### WHAT THE TASK ASKS
Can you edit the records from the line with "Switch to Formatted code view" up to and including the line with "click(246, 380)" so that "Formatted code view" becomes "Raw code view" and nothing else changes? Give back only those lines, leaving the pictures out.

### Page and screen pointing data
┏━━

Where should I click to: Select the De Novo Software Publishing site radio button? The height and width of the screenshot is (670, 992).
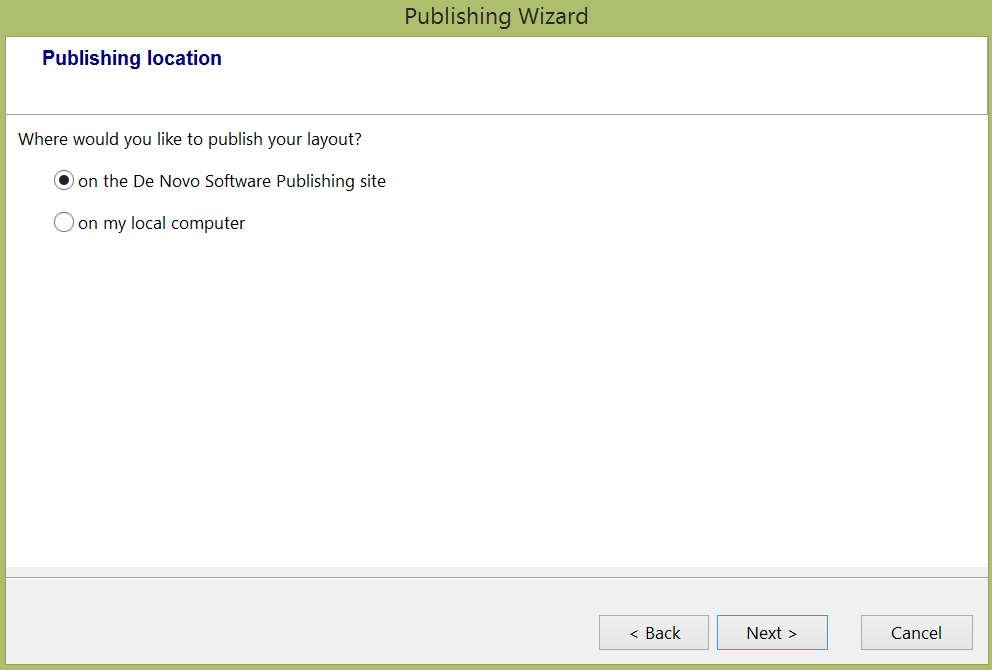[64, 181]
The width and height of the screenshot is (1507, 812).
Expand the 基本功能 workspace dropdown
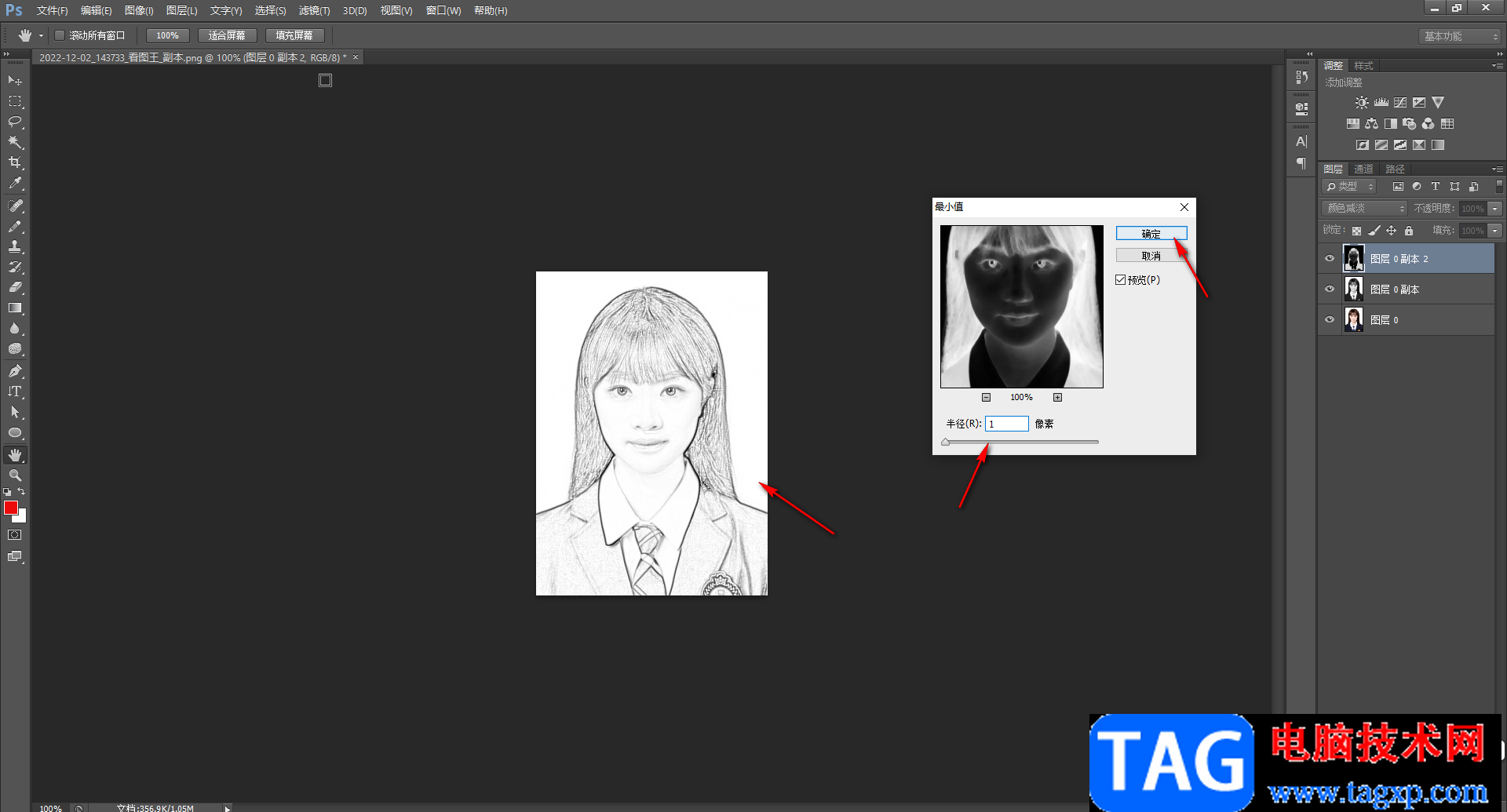click(x=1461, y=37)
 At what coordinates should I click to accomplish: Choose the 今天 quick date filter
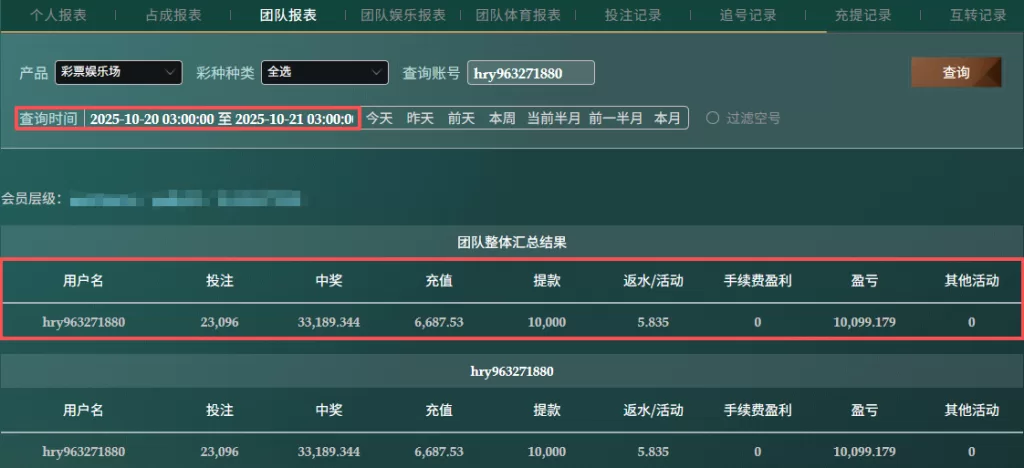point(379,118)
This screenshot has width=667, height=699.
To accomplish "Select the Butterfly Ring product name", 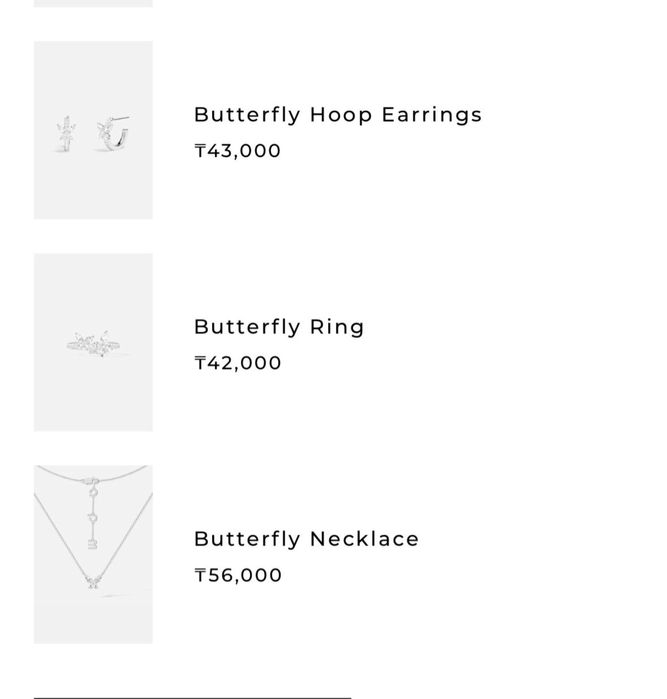I will [279, 327].
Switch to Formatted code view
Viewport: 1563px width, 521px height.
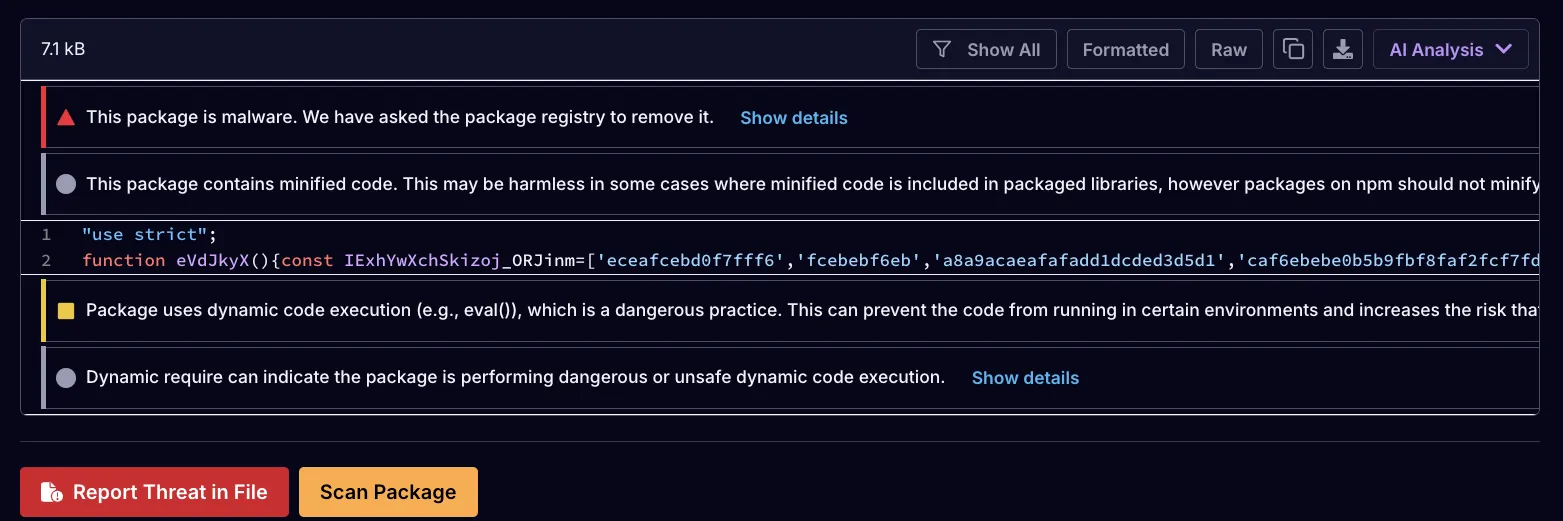pyautogui.click(x=1125, y=49)
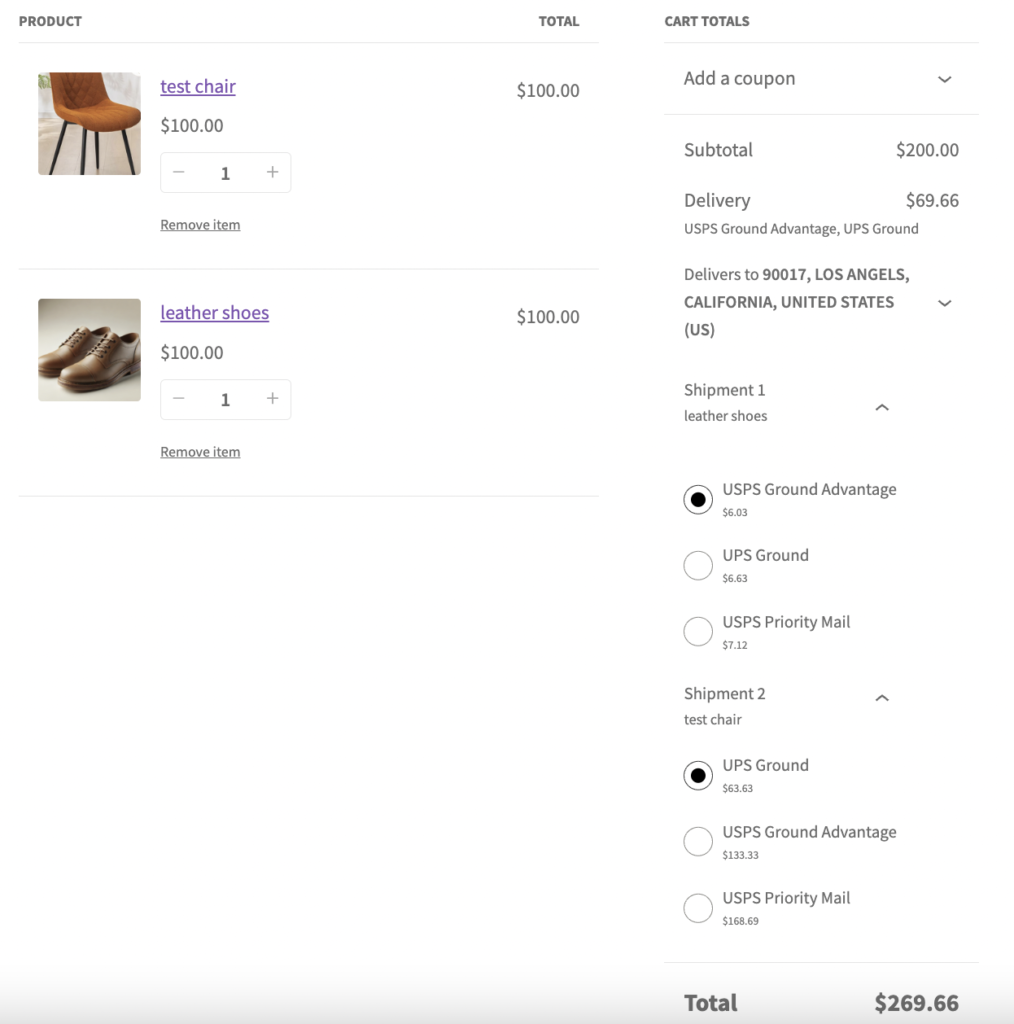Screen dimensions: 1014x1024
Task: Collapse the Shipment 1 options chevron
Action: 882,407
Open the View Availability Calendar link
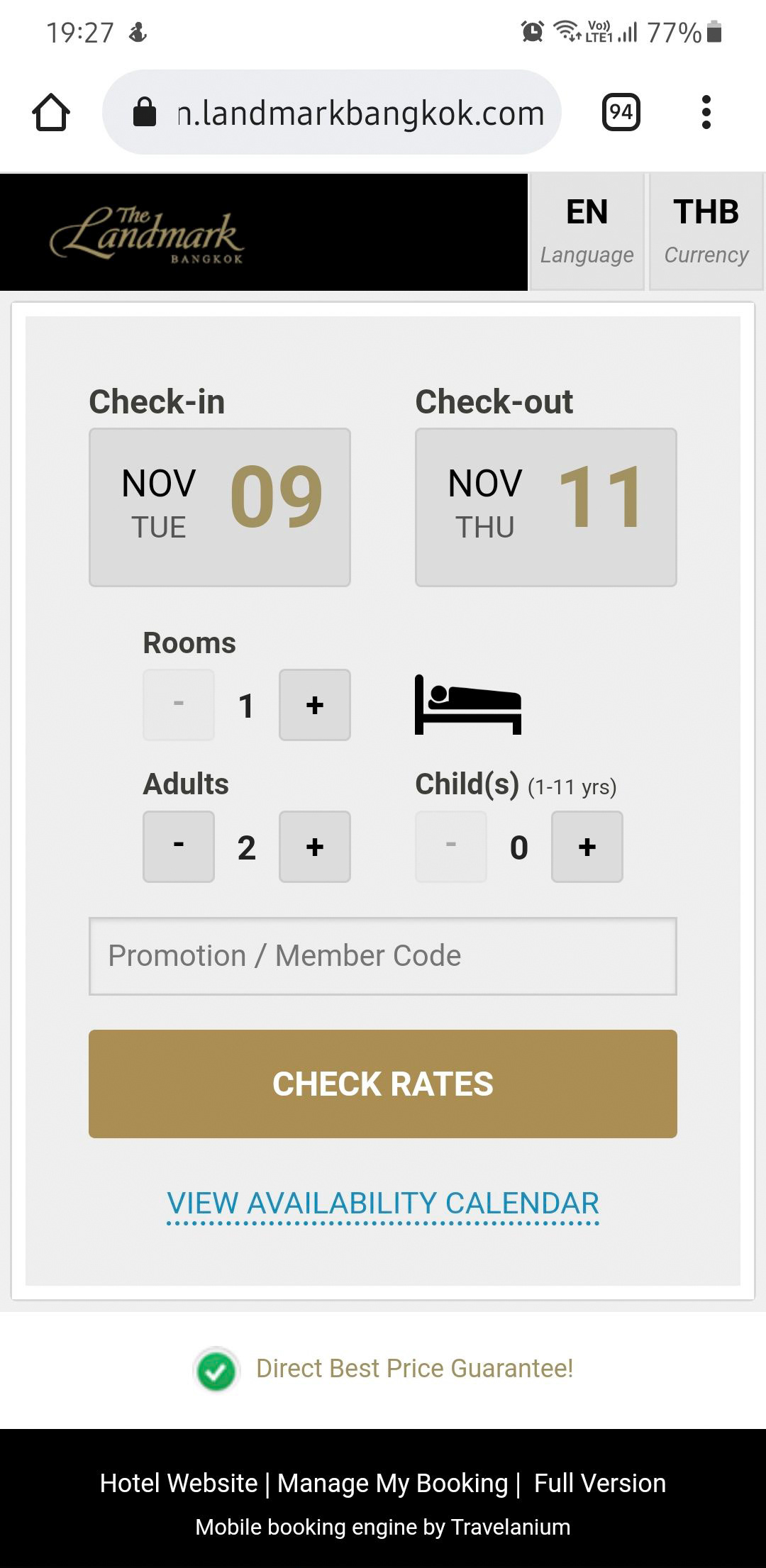This screenshot has width=766, height=1568. point(383,1203)
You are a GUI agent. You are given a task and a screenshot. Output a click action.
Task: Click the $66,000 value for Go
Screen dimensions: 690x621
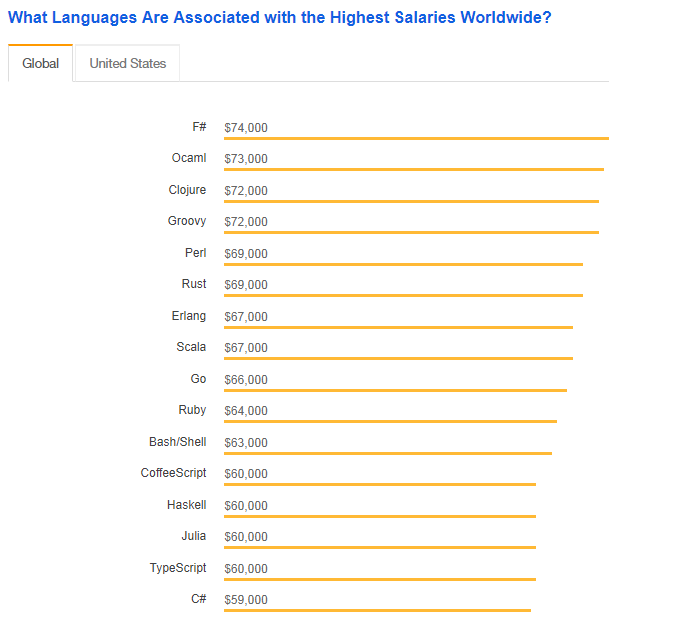click(246, 380)
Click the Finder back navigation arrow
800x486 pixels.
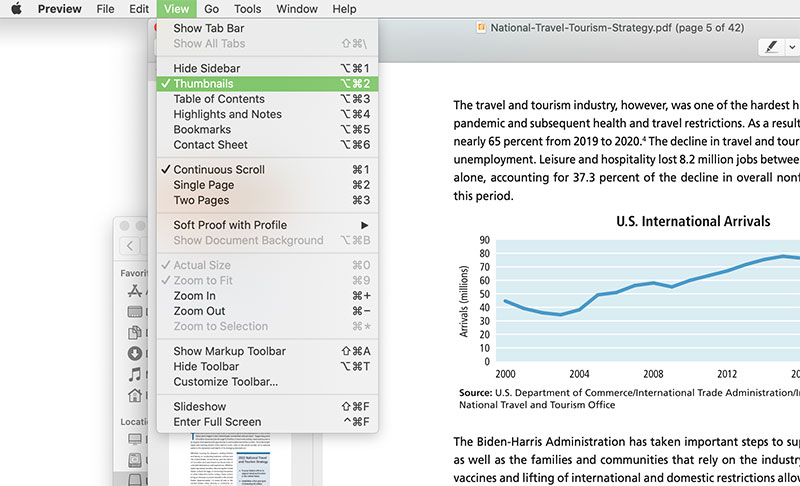coord(130,246)
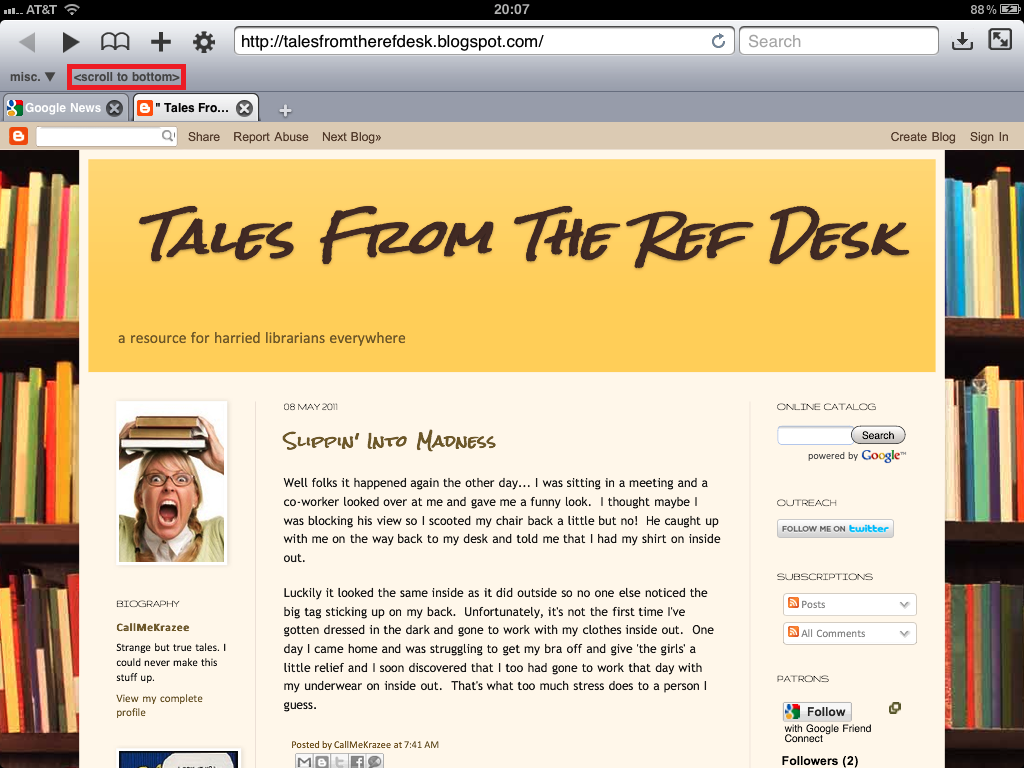
Task: Add a new item with plus icon
Action: 160,42
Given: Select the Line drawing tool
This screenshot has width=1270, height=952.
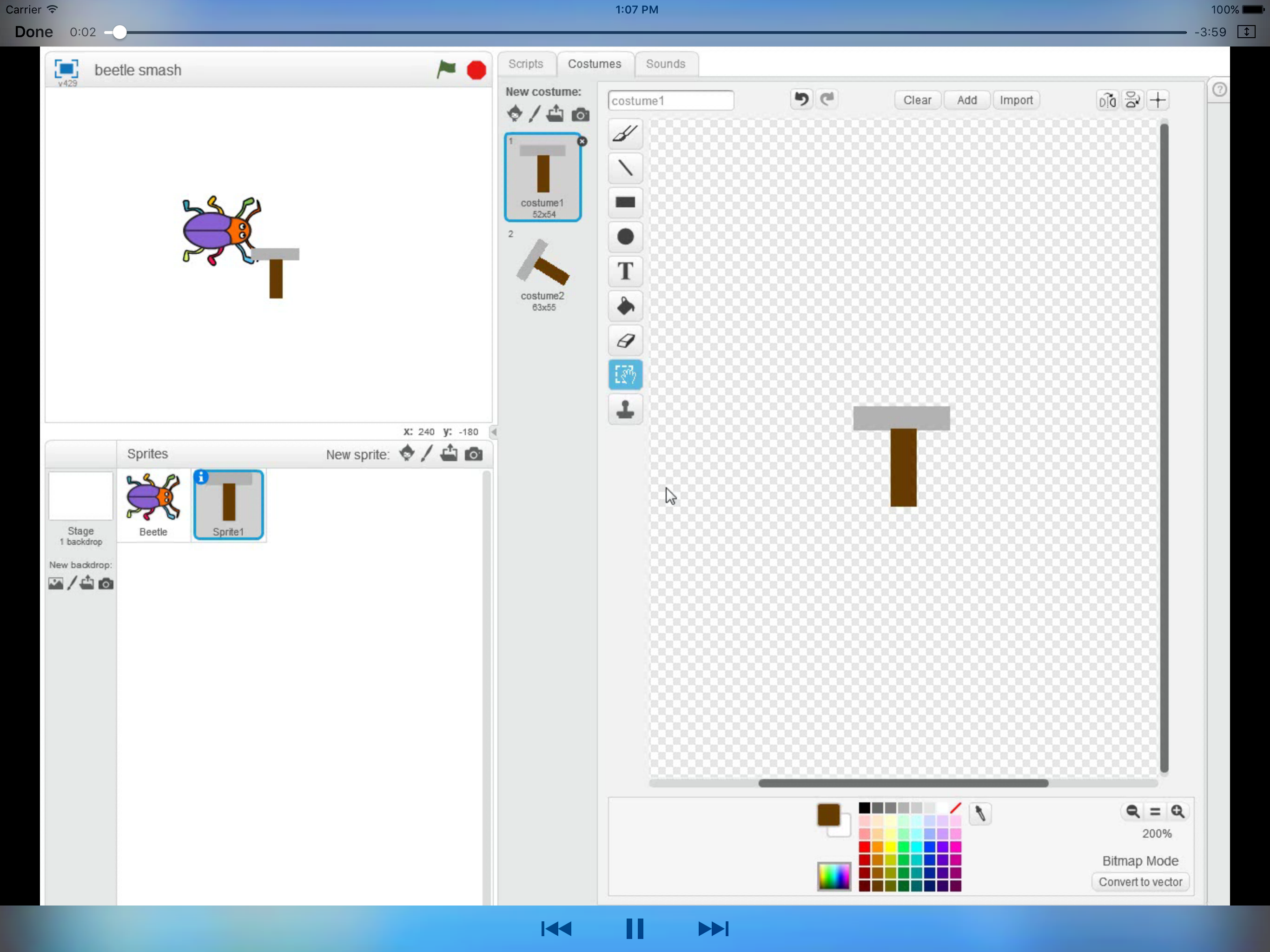Looking at the screenshot, I should click(625, 168).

┗━━

### FINAL RESULT
Switch to Raw code view
Viewport: 1563px width, 521px height.
pyautogui.click(x=1125, y=49)
Screen dimensions: 1014x1024
Task: Collapse the Shipment 1 options chevron
Action: 882,407
Open the View Availability Calendar link
This screenshot has width=766, height=1568. point(383,1203)
You are a GUI agent. You are given a task and a screenshot. Output a click action.
Task: Click the $66,000 value for Go
Screen dimensions: 690x621
click(246, 380)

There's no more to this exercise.